Majalah The Economist dalam laporannya yang dirilis pada Sabtu (21/6) menyebut bahwa pekan-pekan mendatang bisa menjadi momen yang mengungkap batas kemampuan militer Israel.
Selain itu, kampanye serangan udara jarak jauh juga mulai kehilangan efektivitasnya, Iran pun tampak mulai menemukan kembali keseimbangannya.
Menurut majalah yang berbasis di London tersebut, pekan kedua perang antara Israel dan Iran justru berpotensi lebih berbahaya ketimbang pekan pertama.
Di Iran, kehancuran terus berlangsung tanpa henti.
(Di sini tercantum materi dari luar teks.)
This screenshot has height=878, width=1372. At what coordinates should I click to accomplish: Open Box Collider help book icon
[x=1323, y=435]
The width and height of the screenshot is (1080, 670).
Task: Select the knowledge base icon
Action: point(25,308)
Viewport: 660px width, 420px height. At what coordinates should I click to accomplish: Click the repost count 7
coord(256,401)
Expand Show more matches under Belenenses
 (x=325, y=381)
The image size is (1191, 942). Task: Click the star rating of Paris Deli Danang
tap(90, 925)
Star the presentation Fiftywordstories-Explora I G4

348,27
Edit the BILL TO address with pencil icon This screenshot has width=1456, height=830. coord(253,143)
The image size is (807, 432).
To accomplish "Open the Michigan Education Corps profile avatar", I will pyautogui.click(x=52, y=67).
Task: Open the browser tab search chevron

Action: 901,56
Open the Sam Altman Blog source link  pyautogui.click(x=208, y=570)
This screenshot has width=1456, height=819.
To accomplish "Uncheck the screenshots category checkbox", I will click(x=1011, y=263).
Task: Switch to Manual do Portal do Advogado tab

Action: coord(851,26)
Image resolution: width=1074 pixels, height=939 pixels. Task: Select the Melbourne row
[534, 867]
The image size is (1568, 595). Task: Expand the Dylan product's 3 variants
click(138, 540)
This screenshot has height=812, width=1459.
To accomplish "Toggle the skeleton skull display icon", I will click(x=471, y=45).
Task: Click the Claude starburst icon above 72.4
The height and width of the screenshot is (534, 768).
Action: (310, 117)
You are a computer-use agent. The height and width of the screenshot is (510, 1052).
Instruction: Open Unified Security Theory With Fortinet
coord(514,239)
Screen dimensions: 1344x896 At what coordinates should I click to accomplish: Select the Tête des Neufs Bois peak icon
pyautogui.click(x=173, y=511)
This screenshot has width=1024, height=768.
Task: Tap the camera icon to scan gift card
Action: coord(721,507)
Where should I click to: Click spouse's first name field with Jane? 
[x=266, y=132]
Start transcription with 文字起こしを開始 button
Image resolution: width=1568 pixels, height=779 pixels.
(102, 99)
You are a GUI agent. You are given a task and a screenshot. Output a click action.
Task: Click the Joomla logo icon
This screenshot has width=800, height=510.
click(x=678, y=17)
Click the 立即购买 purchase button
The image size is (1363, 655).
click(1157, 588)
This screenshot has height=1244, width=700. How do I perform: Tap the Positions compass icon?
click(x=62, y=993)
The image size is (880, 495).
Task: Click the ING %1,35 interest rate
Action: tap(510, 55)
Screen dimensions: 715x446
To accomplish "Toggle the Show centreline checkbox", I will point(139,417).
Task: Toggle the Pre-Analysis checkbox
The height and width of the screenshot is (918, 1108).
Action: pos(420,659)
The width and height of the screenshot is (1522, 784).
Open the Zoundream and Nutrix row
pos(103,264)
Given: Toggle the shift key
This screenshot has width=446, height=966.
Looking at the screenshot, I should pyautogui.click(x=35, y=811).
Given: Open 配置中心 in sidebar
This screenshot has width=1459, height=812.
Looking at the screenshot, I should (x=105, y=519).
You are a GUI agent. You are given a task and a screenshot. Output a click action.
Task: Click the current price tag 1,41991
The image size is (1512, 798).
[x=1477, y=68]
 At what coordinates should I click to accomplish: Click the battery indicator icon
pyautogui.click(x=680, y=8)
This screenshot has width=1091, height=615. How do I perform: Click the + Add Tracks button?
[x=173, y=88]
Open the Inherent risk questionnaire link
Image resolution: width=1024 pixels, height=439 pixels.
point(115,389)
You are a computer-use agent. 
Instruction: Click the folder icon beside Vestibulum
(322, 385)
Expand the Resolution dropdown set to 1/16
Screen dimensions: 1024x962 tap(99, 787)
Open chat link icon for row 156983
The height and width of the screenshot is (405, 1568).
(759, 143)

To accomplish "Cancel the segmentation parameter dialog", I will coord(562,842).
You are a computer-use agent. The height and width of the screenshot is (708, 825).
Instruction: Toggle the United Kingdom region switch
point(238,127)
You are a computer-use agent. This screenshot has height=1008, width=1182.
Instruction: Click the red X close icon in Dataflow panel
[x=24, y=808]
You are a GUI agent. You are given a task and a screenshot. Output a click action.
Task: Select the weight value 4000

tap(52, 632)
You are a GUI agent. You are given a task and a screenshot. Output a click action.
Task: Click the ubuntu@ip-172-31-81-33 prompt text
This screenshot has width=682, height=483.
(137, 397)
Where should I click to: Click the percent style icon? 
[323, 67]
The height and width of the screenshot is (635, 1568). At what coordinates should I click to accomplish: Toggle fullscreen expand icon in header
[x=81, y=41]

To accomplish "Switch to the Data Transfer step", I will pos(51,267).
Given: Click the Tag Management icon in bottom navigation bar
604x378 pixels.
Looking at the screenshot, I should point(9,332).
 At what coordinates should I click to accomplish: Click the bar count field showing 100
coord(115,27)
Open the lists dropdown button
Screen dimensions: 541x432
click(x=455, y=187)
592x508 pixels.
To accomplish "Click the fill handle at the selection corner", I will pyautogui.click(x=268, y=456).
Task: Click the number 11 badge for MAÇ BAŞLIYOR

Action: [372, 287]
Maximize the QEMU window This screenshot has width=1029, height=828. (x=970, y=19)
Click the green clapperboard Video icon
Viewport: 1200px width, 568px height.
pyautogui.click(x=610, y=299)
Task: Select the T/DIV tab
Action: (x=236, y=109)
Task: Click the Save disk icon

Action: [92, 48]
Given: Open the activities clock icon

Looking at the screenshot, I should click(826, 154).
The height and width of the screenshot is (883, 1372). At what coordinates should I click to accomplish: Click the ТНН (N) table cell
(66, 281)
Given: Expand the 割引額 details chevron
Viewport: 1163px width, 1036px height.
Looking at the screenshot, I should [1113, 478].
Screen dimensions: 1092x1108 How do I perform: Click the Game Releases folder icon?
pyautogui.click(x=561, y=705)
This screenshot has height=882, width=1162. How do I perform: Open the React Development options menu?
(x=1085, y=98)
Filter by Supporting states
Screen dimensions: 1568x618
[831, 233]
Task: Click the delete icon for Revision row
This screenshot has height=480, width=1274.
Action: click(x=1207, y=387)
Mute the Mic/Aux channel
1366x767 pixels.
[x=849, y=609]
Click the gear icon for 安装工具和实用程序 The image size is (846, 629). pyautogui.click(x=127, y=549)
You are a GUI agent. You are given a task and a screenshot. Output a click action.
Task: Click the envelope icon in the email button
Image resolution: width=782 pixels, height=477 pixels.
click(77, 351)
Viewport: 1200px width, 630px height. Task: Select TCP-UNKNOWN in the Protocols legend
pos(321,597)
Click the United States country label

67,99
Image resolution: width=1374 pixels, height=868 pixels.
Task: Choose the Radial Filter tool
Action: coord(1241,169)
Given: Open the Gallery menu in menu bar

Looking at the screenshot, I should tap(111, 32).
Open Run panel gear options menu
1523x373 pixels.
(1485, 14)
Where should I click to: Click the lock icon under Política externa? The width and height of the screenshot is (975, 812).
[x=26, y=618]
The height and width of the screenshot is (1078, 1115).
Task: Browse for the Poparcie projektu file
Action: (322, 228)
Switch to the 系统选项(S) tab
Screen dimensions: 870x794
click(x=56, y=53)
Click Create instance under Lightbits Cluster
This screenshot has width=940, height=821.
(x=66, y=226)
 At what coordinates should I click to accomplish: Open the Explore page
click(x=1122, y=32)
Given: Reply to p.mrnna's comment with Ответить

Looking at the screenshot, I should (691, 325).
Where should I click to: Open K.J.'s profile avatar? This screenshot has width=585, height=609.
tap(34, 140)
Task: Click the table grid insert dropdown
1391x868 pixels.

Pada 21 Juni, fasilitas nuklir di Isfahan menjadi sasaran serangan, sementara serangkaian pembunuhan kembali terjadi.
Bagi Israel, setelah unjuk kekuatan militer yang mencengangkan di awal, hari-hari ke depan justru diprediksi akan membuka secara gamblang keterbatasan kapasitas militernya.
Serangan udara jarak jauh yang selama ini menjadi andalan mulai menunjukkan hasil yang semakin minim.
The Economist memperingatkan bahwa konflik ini bisa berakhir tanpa satu pihak pun benar-benar menang.
Jika rezim Iran tetap bertahan dan justru semakin terpacu untuk mengembangkan senjata nuklir, maka Israel dapat merasa terdorong untuk meningkatkan intensitas serangan demi meraih “pukulan terakhir”.
Bahkan, bukan tak mungkin, Tel Aviv akan mencoba menarik Amerika Serikat untuk terlibat lebih jauh dalam perang ini.
Dalam pandangan para analis militer, Israel tampaknya telah keliru memperhitungkan dampak pembunuhan para perwira Iran.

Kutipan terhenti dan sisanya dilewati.